I sometimes wonder whether the final outcome of the war on smokers will be the emergence of a smokers’ state – a bit like Israel – in which smoking is the national religion, and the right to smoke is defended with a ferocity as great as any Israeli defence of Israel. Do we have to have a new state each time some social group is persecuted? Perhaps we do.
But I still remain surprised at the more or less complete indifference of most people to the exclusion and demonisation of smokers. Of course, as in Nazi Germany, it’s not happening to them as non-smokers, and they’re not too bothered about anything that isn’t happening to them. Yet I don’t think I’ve ever really managed to explain to a single friend of mine what it’s like to be a smoker these days. And I have tried. But their eyes just glaze over, and as likely as not they come out with some antismoking mantra that has been drummed into their heads over several decades.
I used to regularly visit one friend of mine (of some 35 years standing), and sit smoking in her kitchen. She smoked too. So did her late husband. When the smoking ban came into force, she was one of the few friends I continued to visit. She knew that the smoking ban had affected me considerably. Nevertheless, when I saw her last year, she announced that – after 35 years! – she was banning smoking in her house.
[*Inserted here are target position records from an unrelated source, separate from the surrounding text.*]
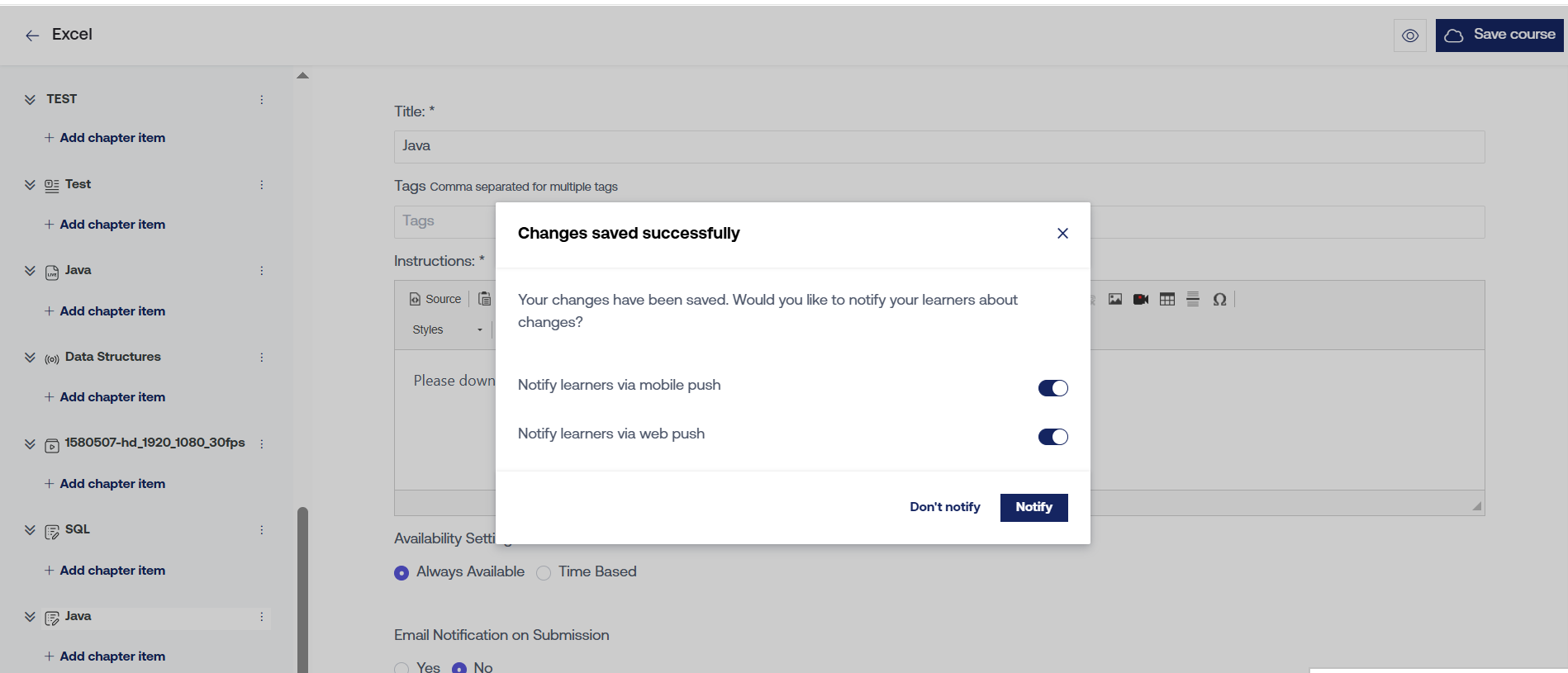Click the preview eye icon
1568x673 pixels.
pyautogui.click(x=1409, y=36)
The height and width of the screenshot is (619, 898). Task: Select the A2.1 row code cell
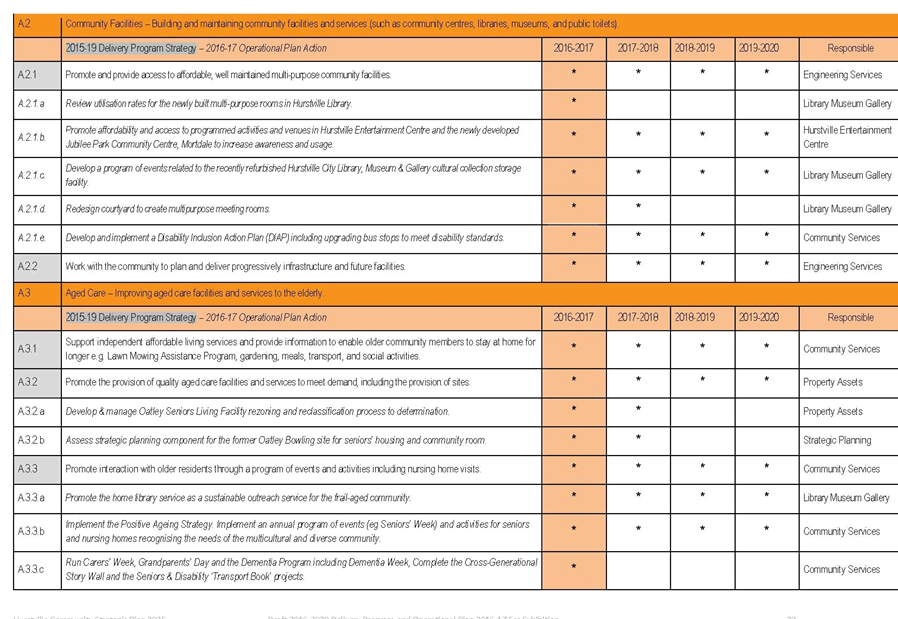[x=37, y=75]
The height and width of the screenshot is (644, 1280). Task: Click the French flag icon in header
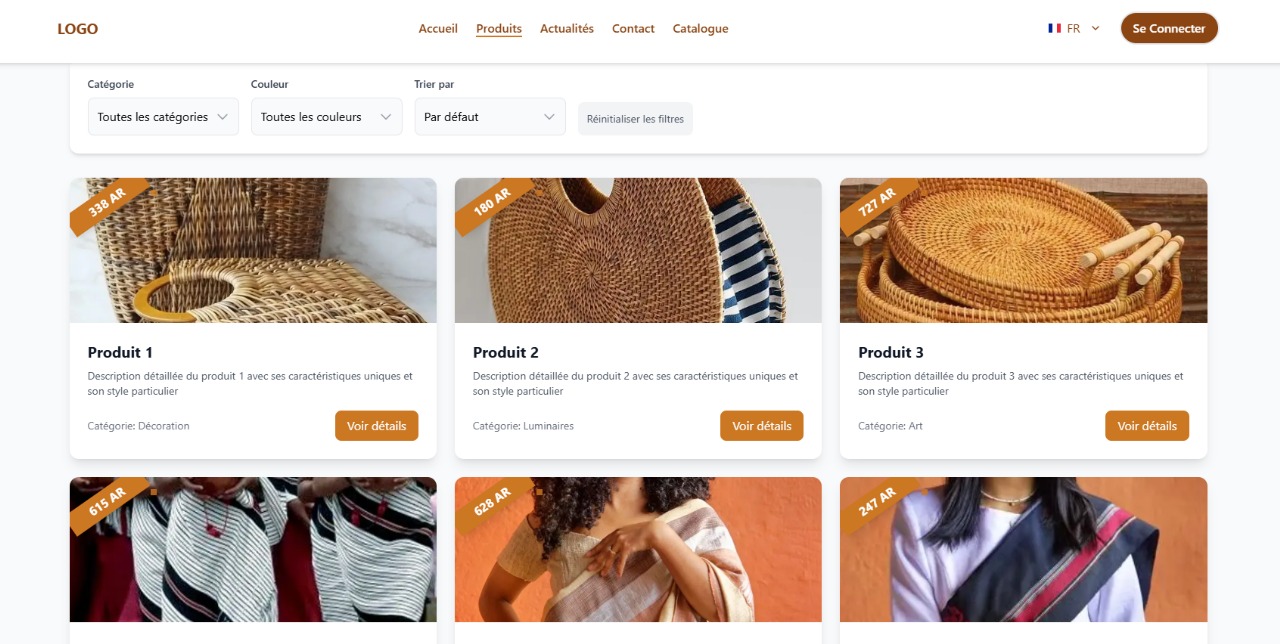click(1053, 28)
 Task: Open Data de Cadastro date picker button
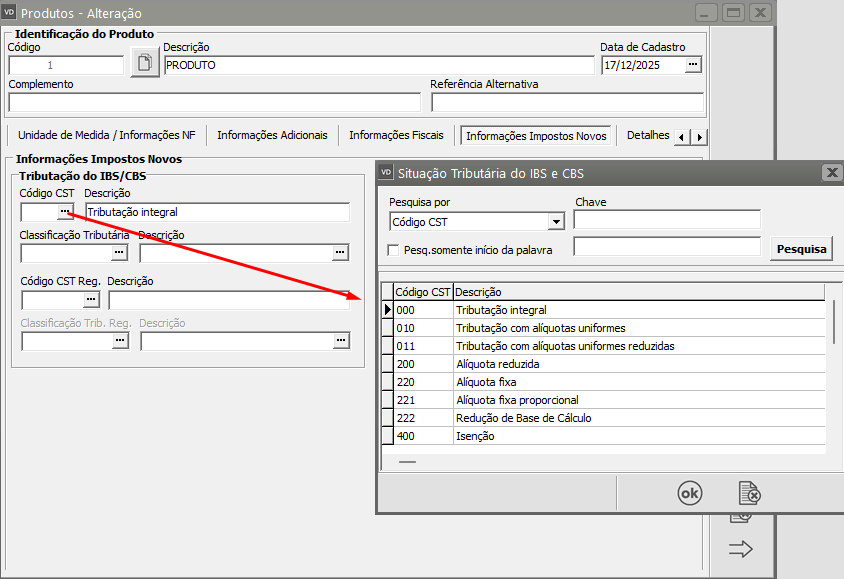(x=693, y=65)
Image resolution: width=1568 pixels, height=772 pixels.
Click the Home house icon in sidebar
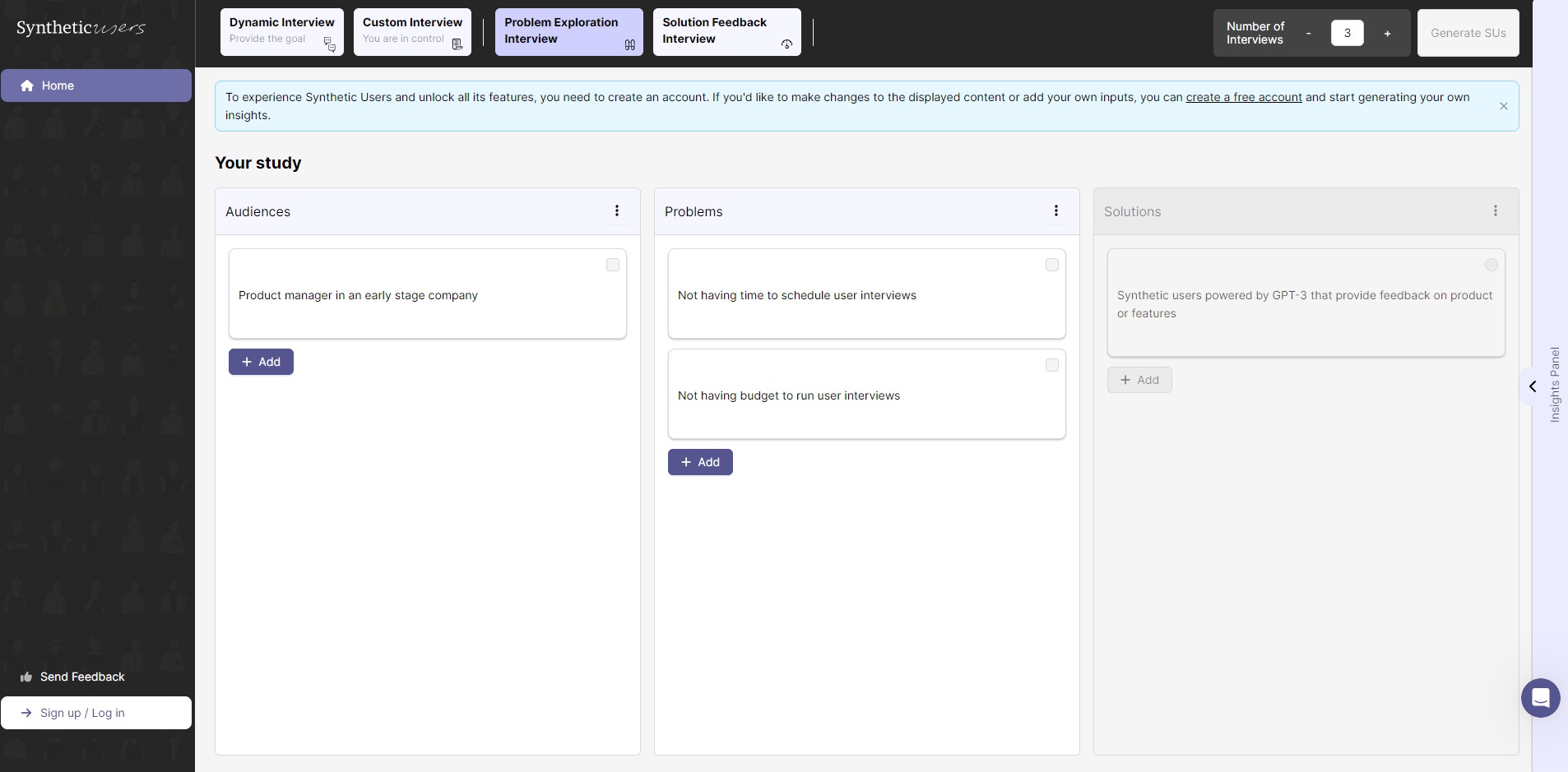coord(27,86)
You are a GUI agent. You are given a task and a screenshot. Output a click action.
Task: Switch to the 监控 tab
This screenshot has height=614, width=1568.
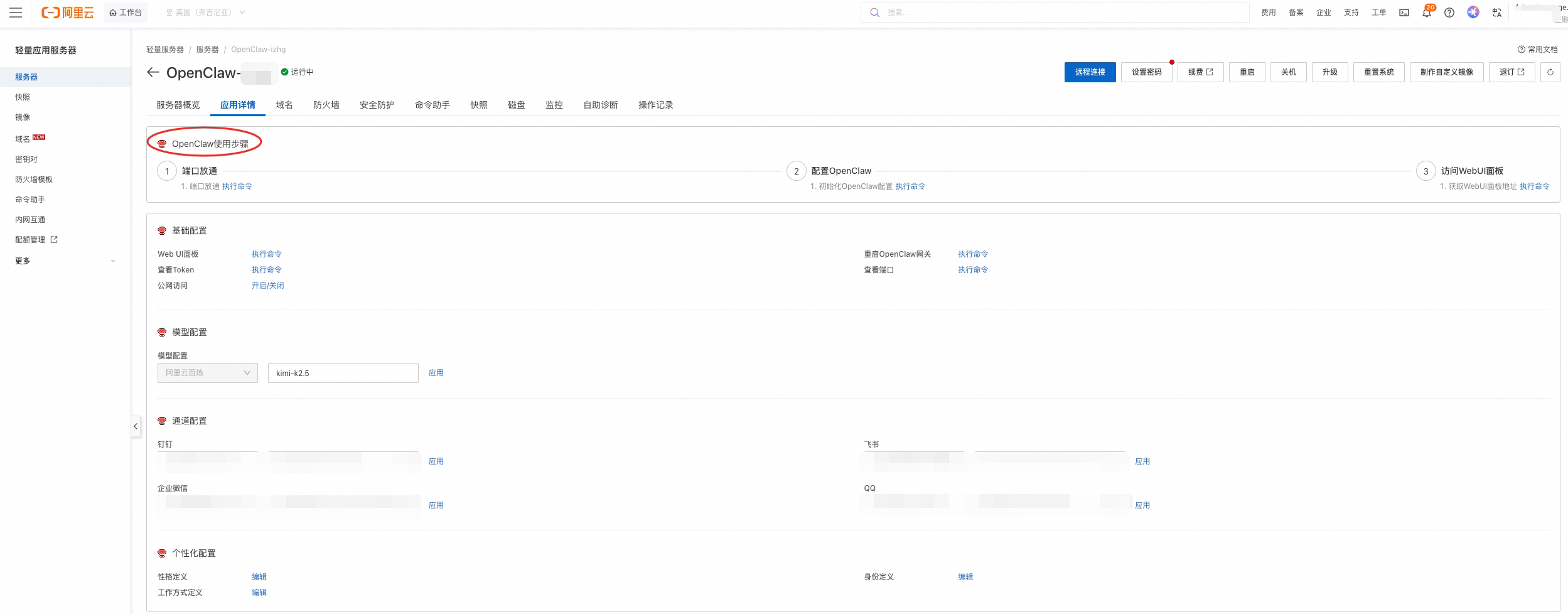pyautogui.click(x=554, y=105)
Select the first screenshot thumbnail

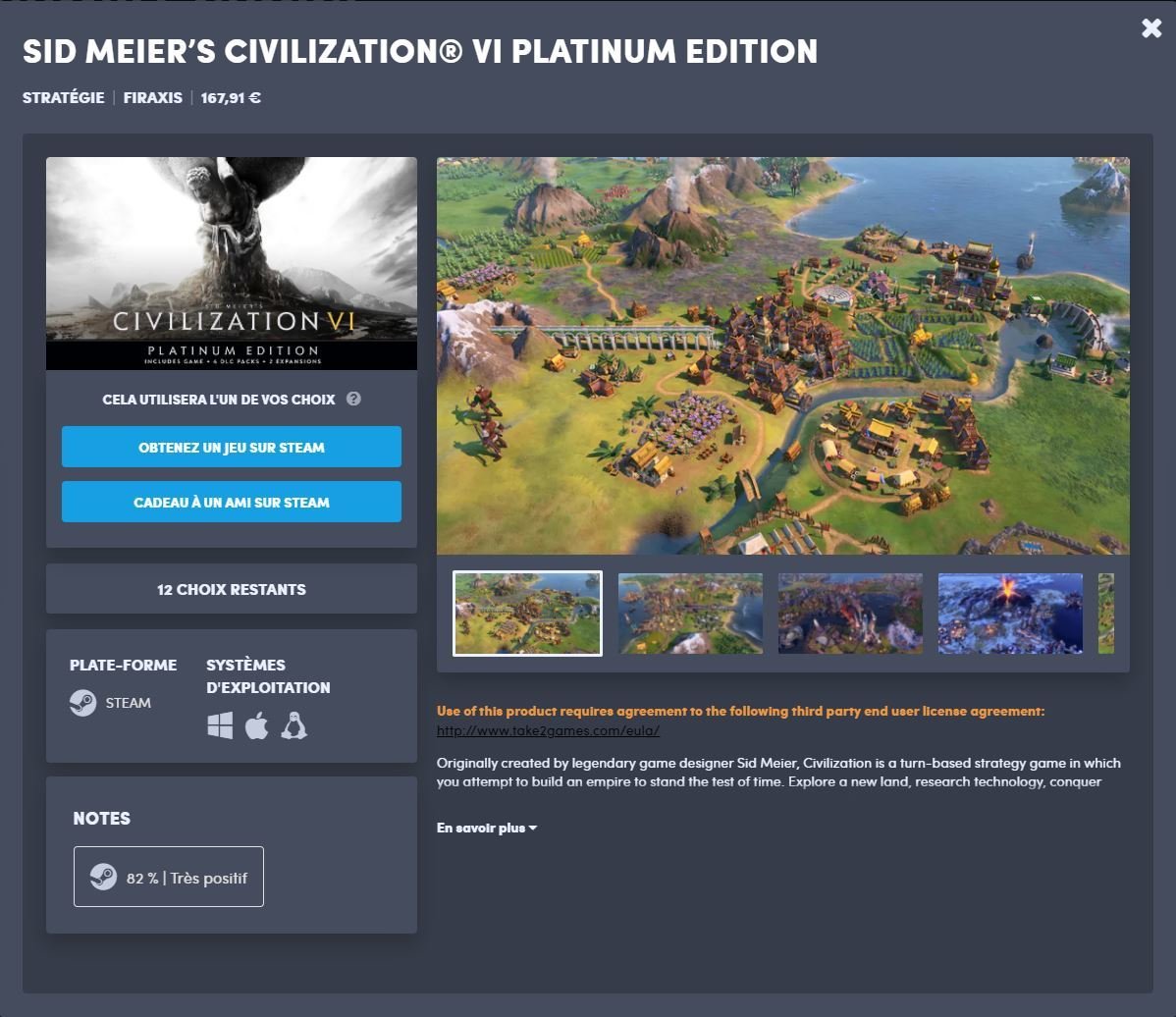pyautogui.click(x=527, y=614)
I was gobsmacked. And next she’ll be wondering why I will never visit her again.
The strange thing about her was that she was, by origin, both German and Jewish, and would have been about 10 years old in 1940. She was just lucky enough to be born in America, where her parents had gone to investigate the possibility of emigration on behalf of the rest of the family in Germany. She was lucky. Her relatives in Germany were not. None of them survived the Holocaust. One would think that someone like that would have a keen awareness of anything even faintly Nazi. But not a bit of it. She’d noticed absolutely nothing. And everything I had said to her about the smoking ban had gone in one ear and straight out the other. And she’d now even joined in the demonisation of smoking.
So it seems to be curiously impossible to explain to people how obscene, how vile, how utterly Nazi, the modern war on smokers has become. Because they simply can’t see it.
Which was why, last night, I tried to explain it in a new way.
Unsuccessfully, as ever.
For try as I might, it seems I simply can’t explain.